Preludio

Preludio

No dedicaré este espacio a describir o criticar los variopintos acontecimientos culturales a los que suelo asisitir; ya hay quien hace eso en diversos lugares.

Yo trataré sobre un elemento ineludible: el vulgo que "asiste"; elemento sine qua non, y no por imprescindible, todo lo contrario -para algunos pocos-, sino porque no hay nada que hacer con la masa amorfa que todo lo obstruye.

Las reflexiones aquí desarrolladas tienen el doble propósito de comprender al otro (sea quien sea, a pesar de la indiscreción) y de sublimar mis enojos. Vale.
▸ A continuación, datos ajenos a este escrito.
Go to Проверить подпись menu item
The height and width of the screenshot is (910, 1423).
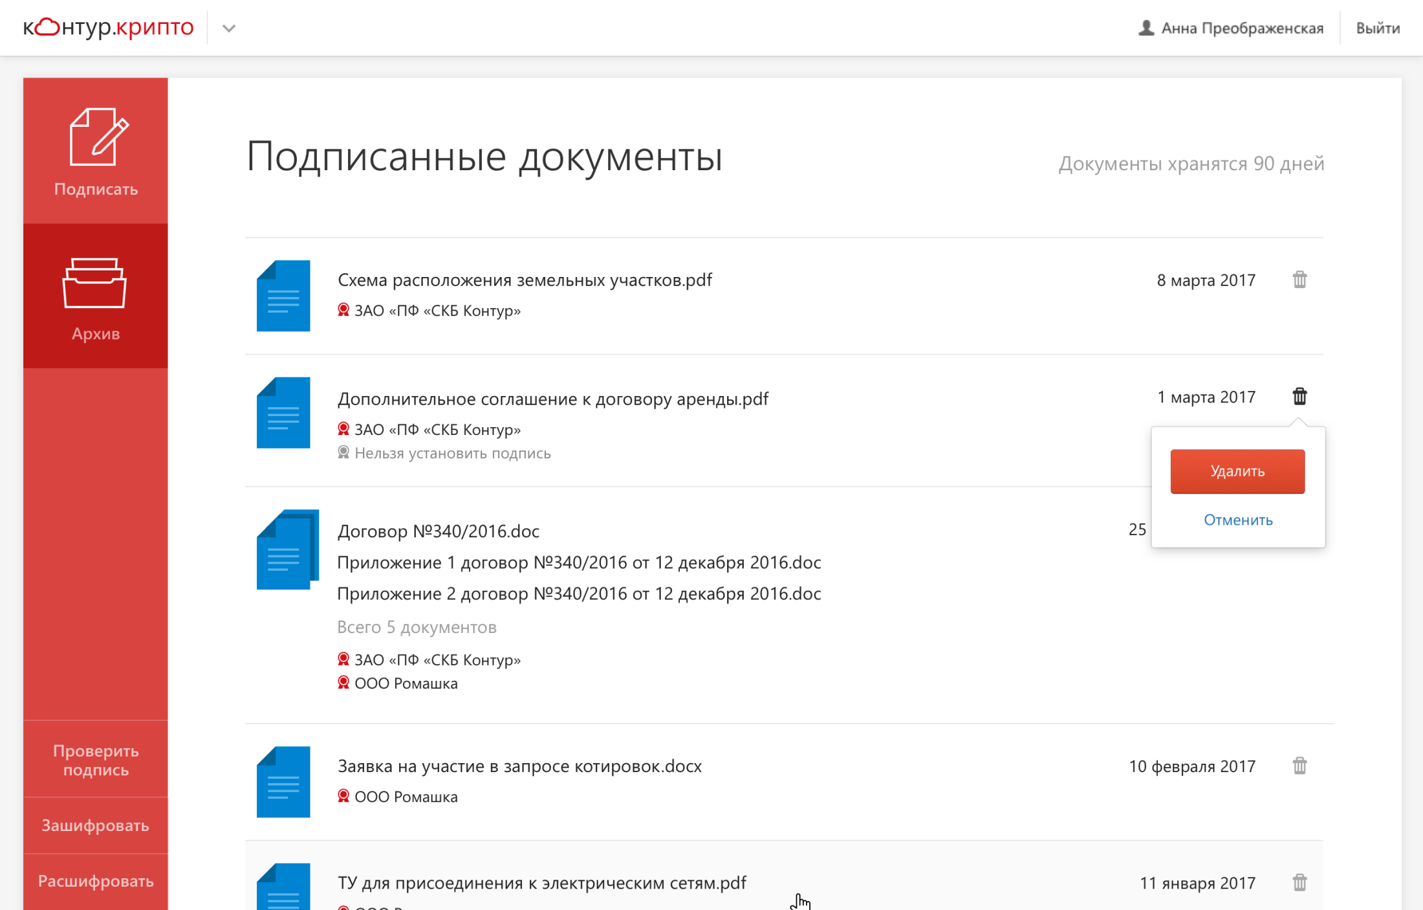pyautogui.click(x=95, y=760)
domingo, 11 de diciembre de 2011

3. Salas de (des)espera(ción)


Desde hace varios años, las salas de espera se han vuelto receptáculo de la estupidez, como tantos otros espacios públicos y cerrados. Y no por otra cosa sino porque han decidido dotar de televisiones con programas vespertinos de (estupidísima) televisión nacional –entiéndase cualquier porquería que transmita el canal dos o el trece. Quién ha comprado estos aparatos para estos lugares peca de pelmaso, (alguien que compra una televisión para su sala de espera, la pone en el canal dos, él no la ve, pero espera que sus clientes sí, sin duda piensa que éstos últimos son tarados) pues lo ha hecho para satisfacer a su secretaria, que no la ve, y los clientes, casi siempre pacientes (por lo regular esta situación ocurre en consultorios médicos), tenemos que no hacer otra cosa sino “hacernos estúpidos”. No leer, no estudiar, no pensar, porque el volumen de la imbecilidad es ineludible. Extrañamente, espero, la mayoría de los presentes, en circunstancias regulares (aunque siempre están los perpetuos idiotas), espero, no vería estas cosas, pero en estos lugares no hay nada qué hacer al respecto. Quizá tenga que ver con la generación nacida en los 50’s, que, en general, enciende la televisión por el ruido que les hace compañía, aunque no presten atención al sonido o al programa. Magna diferencia la de aquel laboratorio que para conseguir distraer y calmar a los esperandos, llenaba el espacio con ondas de música de cámara, que si bien sólo podrían darle enorme alegría a unos cuantos, sin duda tranquilizan y permiten hacer otras cosas al mismo tiempo a la mayoría (¡Ya presiento que aquí estoy muy equivocado! La gran mayoría prefiere el canal 2). Antaño los consultorios contaban con revistas de muy distintos ámbitos que permitían enterarse de un sinfín de cosas interesantes: hechos cotidianos, vida silvestre, viajes, descubrimientos médicos, etcétera. Luego, poco a poco, la estupidez comenzó a conquistar los centros de mesa con publicaciones vulgares, como los tv y basura que muestran las nimiedades de la farándula mexicana.